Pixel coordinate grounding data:
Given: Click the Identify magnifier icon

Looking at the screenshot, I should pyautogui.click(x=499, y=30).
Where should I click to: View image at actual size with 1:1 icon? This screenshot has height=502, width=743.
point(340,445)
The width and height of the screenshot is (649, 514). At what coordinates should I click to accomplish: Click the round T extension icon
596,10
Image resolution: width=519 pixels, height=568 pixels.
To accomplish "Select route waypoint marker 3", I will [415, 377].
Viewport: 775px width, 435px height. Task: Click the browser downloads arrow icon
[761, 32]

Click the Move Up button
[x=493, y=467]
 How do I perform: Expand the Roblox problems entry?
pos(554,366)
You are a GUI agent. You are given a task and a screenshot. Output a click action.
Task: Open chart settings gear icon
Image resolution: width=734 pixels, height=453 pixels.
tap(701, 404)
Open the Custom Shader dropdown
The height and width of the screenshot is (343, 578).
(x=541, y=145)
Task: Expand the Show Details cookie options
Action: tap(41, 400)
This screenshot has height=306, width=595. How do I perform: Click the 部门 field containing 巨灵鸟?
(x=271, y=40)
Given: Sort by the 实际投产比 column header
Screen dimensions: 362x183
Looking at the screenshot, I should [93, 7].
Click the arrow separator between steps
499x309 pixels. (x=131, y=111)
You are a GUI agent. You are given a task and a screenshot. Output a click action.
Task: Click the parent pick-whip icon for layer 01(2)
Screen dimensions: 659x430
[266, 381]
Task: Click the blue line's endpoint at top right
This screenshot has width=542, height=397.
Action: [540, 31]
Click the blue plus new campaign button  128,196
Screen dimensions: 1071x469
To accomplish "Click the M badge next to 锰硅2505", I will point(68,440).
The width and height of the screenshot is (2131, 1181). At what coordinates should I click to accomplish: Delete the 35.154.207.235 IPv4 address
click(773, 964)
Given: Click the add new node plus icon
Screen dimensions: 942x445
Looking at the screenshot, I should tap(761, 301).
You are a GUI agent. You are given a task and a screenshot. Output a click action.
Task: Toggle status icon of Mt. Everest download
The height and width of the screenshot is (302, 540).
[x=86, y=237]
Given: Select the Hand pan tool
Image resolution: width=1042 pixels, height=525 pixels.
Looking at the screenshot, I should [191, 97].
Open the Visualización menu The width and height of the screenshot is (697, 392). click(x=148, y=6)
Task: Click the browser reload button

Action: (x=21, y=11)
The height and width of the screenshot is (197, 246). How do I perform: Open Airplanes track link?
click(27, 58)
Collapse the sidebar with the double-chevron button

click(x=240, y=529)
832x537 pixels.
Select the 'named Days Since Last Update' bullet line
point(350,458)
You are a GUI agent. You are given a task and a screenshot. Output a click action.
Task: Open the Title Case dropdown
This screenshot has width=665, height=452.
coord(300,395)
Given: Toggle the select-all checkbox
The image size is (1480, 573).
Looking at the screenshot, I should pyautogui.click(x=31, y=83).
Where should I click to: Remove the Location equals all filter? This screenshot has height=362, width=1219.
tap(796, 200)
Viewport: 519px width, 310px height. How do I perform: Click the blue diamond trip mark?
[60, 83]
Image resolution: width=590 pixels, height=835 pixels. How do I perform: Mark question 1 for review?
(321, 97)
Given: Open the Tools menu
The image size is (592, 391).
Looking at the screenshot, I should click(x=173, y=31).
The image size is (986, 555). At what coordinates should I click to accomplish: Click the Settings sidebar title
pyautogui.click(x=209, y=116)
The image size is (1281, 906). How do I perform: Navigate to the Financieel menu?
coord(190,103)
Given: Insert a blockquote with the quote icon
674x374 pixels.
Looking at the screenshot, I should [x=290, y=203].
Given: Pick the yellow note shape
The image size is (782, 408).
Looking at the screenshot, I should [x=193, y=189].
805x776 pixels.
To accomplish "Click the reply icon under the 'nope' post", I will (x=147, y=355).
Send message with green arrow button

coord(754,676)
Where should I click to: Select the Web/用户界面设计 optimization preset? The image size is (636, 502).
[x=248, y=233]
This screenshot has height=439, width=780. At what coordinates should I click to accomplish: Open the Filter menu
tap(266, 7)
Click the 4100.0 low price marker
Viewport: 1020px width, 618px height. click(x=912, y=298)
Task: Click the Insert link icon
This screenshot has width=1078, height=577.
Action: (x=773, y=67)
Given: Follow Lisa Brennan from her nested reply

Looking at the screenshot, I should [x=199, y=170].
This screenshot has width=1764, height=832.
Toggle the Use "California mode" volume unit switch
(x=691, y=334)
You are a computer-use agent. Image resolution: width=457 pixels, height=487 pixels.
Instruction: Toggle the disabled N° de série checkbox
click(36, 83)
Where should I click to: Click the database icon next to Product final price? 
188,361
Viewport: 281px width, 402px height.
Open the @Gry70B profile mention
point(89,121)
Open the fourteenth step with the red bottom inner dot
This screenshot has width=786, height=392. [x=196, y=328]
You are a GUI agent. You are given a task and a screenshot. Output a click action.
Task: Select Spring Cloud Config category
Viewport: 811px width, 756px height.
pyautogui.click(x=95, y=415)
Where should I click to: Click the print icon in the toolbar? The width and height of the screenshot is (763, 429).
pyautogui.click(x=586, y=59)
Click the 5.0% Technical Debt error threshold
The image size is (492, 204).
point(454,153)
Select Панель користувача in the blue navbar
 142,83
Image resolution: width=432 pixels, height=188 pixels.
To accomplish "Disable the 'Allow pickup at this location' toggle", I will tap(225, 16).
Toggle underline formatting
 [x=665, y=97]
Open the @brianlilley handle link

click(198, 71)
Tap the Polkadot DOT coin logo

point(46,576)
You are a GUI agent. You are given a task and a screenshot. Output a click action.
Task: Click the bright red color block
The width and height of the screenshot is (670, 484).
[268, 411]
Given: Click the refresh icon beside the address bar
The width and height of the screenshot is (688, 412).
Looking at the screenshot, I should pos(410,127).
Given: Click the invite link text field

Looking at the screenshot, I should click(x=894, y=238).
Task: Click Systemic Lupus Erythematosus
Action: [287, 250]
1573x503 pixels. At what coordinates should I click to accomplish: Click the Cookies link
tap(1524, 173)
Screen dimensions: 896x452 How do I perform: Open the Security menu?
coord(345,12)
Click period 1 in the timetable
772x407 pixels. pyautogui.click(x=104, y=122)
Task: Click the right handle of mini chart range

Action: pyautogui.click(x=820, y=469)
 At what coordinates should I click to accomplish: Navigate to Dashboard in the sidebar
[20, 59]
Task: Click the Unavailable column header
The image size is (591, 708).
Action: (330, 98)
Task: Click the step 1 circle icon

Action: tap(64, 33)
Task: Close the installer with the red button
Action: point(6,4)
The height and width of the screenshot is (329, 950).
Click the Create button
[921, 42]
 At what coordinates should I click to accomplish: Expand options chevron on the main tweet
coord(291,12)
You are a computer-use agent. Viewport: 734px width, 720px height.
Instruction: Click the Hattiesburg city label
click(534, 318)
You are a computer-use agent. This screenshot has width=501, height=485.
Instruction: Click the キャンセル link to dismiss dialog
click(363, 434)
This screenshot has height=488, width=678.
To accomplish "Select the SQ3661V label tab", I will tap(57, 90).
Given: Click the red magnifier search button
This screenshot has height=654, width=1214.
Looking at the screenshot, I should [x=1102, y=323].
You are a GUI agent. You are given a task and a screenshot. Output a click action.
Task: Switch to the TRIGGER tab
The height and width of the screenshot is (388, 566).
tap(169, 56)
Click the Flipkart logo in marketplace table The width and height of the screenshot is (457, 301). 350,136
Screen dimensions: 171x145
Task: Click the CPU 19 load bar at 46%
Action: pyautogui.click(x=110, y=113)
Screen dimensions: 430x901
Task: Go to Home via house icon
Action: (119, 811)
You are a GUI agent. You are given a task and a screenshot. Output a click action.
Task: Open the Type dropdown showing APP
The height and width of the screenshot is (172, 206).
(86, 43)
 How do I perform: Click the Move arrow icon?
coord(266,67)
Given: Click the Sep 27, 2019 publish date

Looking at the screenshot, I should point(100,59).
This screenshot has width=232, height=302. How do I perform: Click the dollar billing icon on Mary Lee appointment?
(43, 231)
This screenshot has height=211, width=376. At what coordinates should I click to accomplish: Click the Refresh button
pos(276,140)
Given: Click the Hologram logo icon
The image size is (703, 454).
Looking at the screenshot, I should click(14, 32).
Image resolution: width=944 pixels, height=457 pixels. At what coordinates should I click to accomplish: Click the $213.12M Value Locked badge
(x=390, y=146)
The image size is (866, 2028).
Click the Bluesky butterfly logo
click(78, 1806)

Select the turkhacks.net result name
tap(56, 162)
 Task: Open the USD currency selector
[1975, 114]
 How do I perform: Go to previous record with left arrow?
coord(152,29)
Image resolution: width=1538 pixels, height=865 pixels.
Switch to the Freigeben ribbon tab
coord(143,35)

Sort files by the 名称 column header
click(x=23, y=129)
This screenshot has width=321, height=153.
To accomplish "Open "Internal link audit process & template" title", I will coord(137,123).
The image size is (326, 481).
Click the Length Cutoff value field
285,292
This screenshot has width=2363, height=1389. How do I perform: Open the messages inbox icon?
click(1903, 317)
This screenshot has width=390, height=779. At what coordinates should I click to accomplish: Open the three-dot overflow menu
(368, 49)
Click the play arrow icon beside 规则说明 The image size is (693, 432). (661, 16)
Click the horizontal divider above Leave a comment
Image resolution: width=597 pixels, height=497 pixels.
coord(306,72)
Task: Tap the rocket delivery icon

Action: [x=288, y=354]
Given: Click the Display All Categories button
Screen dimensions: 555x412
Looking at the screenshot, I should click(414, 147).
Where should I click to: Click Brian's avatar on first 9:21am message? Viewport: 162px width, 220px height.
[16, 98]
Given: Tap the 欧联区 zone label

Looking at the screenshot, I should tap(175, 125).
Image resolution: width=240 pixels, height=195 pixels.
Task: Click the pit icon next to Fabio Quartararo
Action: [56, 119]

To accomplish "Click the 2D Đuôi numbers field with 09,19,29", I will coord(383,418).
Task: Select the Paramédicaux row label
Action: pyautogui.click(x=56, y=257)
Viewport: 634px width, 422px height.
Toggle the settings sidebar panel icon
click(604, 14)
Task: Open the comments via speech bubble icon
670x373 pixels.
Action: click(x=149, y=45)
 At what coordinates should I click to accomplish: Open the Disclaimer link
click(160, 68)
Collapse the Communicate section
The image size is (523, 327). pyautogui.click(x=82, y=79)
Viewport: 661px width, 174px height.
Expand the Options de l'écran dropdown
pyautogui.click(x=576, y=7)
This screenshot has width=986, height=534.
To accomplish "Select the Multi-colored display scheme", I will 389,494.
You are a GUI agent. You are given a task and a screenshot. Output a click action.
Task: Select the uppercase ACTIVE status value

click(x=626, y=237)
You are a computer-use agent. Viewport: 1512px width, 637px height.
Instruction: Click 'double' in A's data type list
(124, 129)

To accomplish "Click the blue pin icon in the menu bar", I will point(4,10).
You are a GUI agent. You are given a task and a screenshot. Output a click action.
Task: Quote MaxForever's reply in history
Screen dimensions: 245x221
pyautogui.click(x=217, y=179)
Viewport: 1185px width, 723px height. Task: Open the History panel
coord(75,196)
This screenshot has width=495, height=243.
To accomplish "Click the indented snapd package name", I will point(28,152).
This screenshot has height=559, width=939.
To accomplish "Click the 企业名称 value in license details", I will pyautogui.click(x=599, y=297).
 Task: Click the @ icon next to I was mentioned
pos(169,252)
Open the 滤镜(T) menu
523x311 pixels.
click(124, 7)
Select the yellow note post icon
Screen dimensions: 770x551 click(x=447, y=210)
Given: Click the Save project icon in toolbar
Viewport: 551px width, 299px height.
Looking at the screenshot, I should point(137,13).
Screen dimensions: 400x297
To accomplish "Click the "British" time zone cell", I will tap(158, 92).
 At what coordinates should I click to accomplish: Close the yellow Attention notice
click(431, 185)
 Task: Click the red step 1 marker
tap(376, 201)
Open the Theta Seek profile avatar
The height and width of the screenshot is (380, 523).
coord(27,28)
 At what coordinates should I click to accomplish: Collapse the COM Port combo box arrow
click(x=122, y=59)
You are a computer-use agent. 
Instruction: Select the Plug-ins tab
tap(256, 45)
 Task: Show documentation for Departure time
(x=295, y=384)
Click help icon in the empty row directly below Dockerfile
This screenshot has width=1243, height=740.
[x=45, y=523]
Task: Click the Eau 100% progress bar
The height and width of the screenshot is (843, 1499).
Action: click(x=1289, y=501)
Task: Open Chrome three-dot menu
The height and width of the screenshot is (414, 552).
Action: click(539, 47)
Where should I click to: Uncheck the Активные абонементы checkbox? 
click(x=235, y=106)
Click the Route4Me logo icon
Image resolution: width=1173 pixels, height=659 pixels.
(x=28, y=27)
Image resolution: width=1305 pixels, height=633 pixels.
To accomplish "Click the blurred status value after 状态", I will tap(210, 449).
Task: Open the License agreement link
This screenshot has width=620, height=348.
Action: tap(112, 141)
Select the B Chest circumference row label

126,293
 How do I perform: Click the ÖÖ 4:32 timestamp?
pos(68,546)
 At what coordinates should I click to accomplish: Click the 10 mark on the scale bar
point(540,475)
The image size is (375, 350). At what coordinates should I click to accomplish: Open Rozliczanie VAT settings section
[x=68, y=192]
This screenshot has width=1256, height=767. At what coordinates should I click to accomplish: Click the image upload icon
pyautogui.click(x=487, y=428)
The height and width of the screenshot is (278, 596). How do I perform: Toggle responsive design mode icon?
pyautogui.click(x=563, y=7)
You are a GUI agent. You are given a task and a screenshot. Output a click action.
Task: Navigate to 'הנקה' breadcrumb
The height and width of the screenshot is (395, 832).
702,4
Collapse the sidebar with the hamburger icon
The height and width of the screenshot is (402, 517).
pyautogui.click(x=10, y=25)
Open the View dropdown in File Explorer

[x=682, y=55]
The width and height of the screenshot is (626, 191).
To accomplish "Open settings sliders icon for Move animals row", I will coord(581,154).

- _WHAT THE TASK REQUIRES_
Reading the records above, count the lines that include "plus" and say only how many.

- _EXERCISE ANSWER_
2